The seemingly sharp left turn is announced Tuesday on a pair of conference calls where Leiweke and Colangelo each pledge allegiance to the plan, but in the same way a movie hostage might say everything is great even as they have “help me” written on their eyelids.
“Bryan will be retained in president’s position, but will no longer be the GM,” Leiweke said in an interview prior to the announcement. “…. The new GM will have the final decision on all basketball (issues) and will report to me directly. I have structured this in a way where I am 100 per cent convinced that we can create an environment where the new GM will feel comfortable getting opinions from Bryan or others in the organization, but knowing at the end of the day they have the full wherewithal and decision-making power and I have their back on that. “
And if Colangelo — so habitually detail-conscious that he has been known to burrow deeply into discussions about the exact shade of red the trim at the Air Canada Centre floor should be painted — oversteps his boundaries?
“Bryan’s going to have to occasionally take a deep breath and understand now, that a GM is going to have a direct report (to me), and final say-so on all basketball decisions,” Leiweke said later in a conference call. “He’s going to have to live with that. And I hope he can. Because if he can’t, I’m fairly certain we’re not going to fire the Toronto Raptors.”
And Colangelo?
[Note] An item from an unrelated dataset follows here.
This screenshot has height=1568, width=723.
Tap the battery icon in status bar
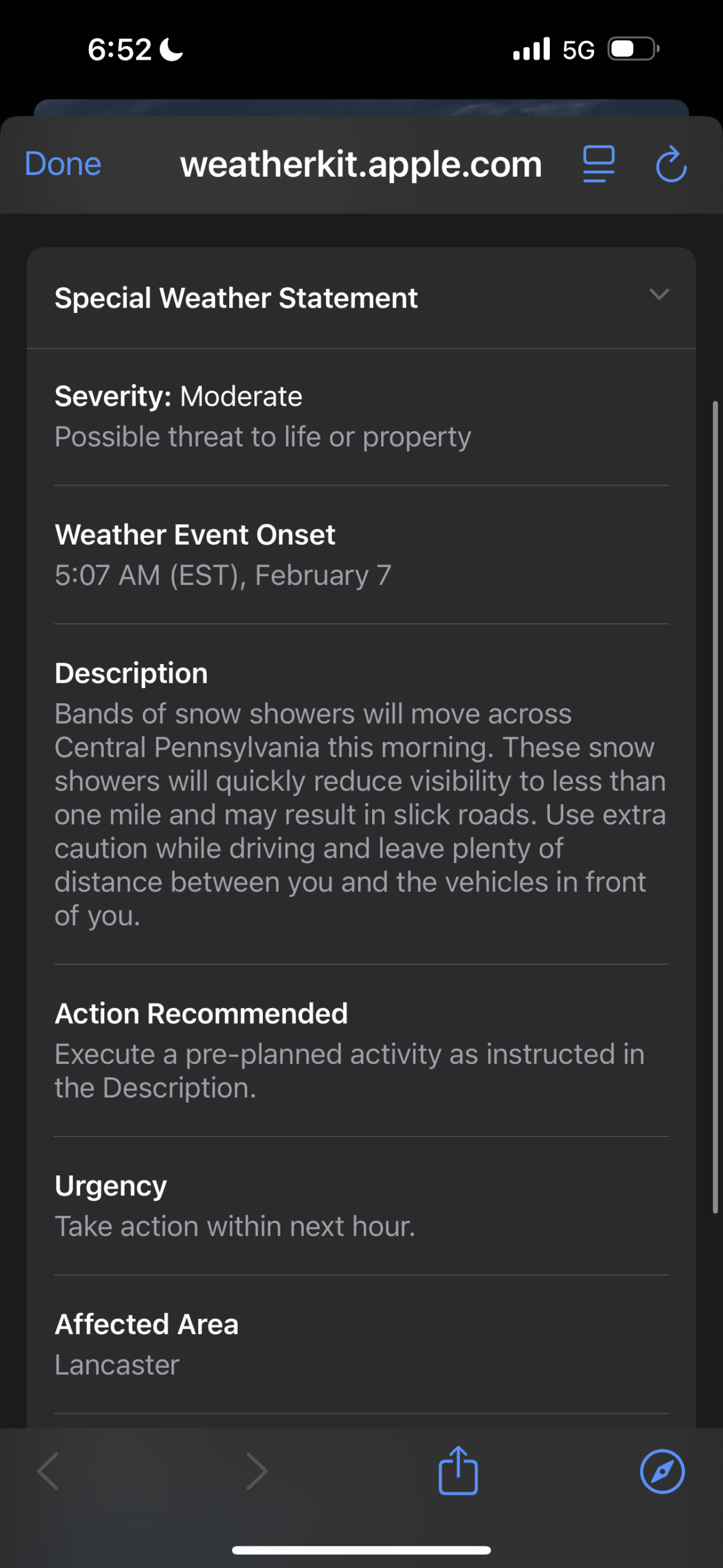pos(633,49)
He’s okay with this?
“It’s a unique situation for me to be in, not an ideal situation, but I’m going to embrace it and make the most of it,” he said.
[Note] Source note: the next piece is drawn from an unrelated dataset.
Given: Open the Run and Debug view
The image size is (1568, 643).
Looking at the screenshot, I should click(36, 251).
It’s not like it can’t work. The things Leiweke says Colangelo will be given to focus on are important. An elite practice facility is the kind of bauble that separates serious franchises from those just happy to be in the NBA. Bidding for and hosting the 2016 NBA All-Star Game to mark the franchise’s 20th anniversary is a worthy undertaking. Working closely with Canada Basketball is important. And there’s no doubt that Colangelo can be a resource if the person who takes his job is willing to listen, and if Colangelo can colour between the lines.
But making it work? Making sure that whatever assets Colangelo might bring will outweigh the potential for distraction? Making sure that the presence of the old GM doesn’t hinder the search for a new one? That will be on Leiweke, too.
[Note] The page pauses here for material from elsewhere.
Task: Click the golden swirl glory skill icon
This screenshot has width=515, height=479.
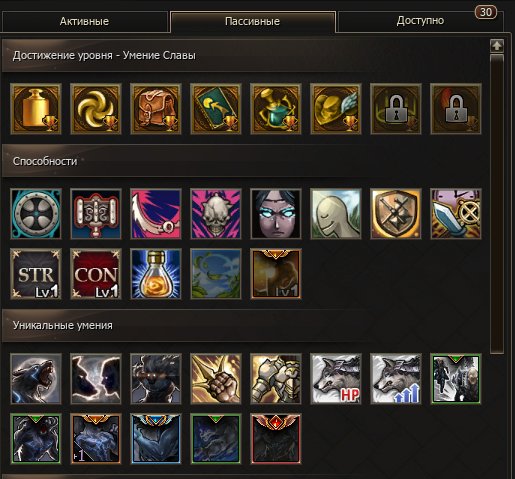Action: pyautogui.click(x=96, y=109)
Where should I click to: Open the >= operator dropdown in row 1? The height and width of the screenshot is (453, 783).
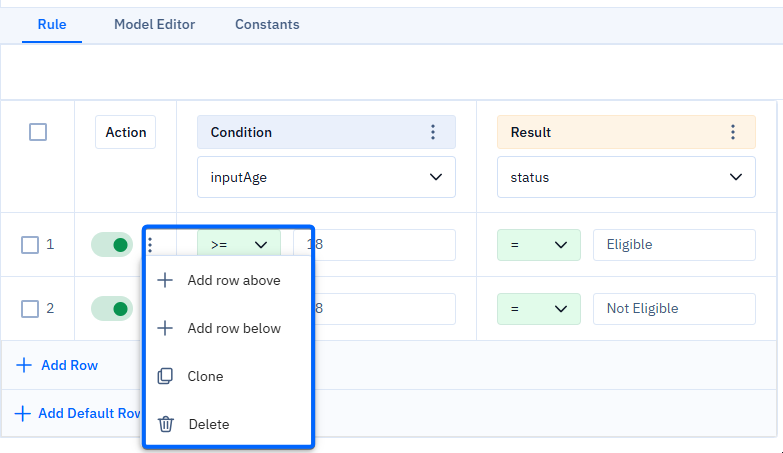[239, 245]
“Unlike everyone who kill Bryan, I want this structured in a format that is akin to some of the organizations in the NBA that I admire and respect, which is to have a true day-to-day GM,” said Leiweke.
“My challenge is going to be: can I make Bryan a resource there but make sure he doesn’t interfere, nor does he take away from the new GM’s ability to make decisions. And I’m going to create that environment. And I’m going to be on it day-to-day.”
Leiweke is adamant that this move — his first — was his call, and not foisted on him by ownership, even if firing then promoting Colangelo is right out of the traditionally-muddled MLSE playbook.
It’s almost irrelevant what the real story is, because Leiweke’s job is at least in part to make sure ownership doesn’t do things with their teams that seem doomed to fail.
Whether this is his idea or not, it’s Leiweke’s to wear. It will make sense if it works. Winning takes care of everything.